Excerpted data.

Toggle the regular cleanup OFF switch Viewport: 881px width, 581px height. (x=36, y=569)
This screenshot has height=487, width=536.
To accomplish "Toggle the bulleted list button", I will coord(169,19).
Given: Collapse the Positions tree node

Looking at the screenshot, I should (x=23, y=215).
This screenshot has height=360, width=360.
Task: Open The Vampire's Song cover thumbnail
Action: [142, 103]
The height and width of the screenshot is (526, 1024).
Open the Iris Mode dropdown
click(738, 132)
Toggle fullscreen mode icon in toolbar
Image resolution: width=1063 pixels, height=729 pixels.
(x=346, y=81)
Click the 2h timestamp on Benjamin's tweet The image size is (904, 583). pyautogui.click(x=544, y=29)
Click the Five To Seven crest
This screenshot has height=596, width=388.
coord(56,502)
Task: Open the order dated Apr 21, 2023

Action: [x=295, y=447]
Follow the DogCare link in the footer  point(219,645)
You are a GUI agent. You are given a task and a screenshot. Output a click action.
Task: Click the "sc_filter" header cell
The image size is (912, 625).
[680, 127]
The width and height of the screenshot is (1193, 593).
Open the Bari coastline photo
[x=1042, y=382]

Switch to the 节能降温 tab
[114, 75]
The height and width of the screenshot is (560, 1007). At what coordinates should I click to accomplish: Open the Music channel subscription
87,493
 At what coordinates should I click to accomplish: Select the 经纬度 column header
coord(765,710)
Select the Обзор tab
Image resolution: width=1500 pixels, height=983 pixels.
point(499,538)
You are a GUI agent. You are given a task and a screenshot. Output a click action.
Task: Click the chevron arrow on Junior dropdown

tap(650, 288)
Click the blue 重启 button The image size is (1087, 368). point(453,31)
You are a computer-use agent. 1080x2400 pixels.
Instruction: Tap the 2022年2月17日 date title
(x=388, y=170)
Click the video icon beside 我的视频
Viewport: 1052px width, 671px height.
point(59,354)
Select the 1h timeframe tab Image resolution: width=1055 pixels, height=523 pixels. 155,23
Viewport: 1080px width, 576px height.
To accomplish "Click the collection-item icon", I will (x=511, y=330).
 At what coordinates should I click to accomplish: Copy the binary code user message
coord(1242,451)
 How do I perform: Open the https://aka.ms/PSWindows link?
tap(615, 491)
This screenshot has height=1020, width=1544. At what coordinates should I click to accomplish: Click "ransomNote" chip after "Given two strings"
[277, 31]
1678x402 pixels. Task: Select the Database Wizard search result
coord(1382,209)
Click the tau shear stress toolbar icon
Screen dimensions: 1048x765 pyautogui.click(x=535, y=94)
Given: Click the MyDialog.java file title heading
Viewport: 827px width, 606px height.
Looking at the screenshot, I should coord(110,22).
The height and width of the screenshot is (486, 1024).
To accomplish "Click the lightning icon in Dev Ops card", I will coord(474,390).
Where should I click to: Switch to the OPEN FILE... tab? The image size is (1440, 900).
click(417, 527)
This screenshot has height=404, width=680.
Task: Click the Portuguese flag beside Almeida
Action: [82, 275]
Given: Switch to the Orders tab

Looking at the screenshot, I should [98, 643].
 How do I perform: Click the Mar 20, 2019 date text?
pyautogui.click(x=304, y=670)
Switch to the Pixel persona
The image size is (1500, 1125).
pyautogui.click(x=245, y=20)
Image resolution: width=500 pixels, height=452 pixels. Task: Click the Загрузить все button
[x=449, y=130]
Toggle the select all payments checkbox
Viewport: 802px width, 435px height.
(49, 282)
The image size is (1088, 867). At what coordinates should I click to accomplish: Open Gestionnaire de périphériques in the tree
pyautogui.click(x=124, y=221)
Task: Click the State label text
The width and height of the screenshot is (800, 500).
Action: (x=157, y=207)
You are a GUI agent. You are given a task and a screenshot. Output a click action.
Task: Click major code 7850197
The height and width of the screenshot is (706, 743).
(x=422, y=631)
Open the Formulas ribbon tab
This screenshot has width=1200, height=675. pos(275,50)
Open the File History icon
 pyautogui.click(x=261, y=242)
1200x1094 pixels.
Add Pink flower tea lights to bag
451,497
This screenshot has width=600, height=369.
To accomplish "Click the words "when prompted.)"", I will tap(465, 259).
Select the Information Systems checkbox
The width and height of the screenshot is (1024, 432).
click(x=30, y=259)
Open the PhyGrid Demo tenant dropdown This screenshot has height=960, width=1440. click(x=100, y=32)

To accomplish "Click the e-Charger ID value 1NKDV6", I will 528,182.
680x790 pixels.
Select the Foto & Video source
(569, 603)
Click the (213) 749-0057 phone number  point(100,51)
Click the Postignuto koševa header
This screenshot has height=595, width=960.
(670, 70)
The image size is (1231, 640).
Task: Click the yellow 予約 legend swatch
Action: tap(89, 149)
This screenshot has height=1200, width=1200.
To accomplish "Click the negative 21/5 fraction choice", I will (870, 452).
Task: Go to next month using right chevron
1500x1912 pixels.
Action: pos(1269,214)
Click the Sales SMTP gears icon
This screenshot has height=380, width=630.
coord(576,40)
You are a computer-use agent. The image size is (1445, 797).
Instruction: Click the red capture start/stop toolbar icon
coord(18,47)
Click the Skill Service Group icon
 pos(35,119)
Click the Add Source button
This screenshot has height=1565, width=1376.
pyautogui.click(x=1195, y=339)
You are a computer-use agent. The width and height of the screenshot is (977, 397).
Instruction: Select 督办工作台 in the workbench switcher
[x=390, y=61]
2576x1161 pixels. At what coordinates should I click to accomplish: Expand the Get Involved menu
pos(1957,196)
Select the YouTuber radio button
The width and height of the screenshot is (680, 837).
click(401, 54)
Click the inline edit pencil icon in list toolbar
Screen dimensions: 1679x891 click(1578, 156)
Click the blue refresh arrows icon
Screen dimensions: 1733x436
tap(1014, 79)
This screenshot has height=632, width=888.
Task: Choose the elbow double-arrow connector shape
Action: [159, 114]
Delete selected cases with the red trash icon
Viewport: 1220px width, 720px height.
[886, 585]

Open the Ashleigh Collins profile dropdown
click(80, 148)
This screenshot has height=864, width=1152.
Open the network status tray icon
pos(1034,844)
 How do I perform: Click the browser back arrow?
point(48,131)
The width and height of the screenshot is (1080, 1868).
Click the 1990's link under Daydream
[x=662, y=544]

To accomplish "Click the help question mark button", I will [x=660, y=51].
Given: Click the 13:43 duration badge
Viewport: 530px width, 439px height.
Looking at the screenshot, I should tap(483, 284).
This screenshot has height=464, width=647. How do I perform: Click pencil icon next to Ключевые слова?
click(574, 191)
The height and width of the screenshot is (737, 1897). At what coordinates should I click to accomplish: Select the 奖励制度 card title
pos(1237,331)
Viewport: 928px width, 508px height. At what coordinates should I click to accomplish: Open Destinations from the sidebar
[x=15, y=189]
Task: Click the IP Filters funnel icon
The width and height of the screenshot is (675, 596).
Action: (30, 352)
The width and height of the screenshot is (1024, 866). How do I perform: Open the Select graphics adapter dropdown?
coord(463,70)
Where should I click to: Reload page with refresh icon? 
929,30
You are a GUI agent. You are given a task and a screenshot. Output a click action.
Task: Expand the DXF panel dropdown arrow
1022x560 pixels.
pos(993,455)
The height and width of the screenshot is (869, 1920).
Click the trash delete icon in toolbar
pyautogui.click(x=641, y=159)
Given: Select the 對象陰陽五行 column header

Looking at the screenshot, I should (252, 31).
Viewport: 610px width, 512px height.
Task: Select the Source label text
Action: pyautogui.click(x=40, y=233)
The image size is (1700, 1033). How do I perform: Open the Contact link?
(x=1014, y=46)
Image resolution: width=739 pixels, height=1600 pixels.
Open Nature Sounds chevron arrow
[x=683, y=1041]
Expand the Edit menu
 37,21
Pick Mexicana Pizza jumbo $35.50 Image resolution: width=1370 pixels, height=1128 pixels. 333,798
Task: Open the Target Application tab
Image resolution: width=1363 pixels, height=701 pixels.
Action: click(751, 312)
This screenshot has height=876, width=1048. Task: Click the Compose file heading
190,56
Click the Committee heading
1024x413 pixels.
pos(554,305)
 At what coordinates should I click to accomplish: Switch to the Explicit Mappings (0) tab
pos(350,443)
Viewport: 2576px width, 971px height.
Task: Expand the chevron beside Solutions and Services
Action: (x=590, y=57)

What is needed.
Please copy each line of the records above that holds the word "computer".

Your solution.
You are a computer-use agent. 1080x2400 pixels.
You are a computer-use agent. The image size is (1445, 797).
You are a computer-use agent. The width and height of the screenshot is (977, 397).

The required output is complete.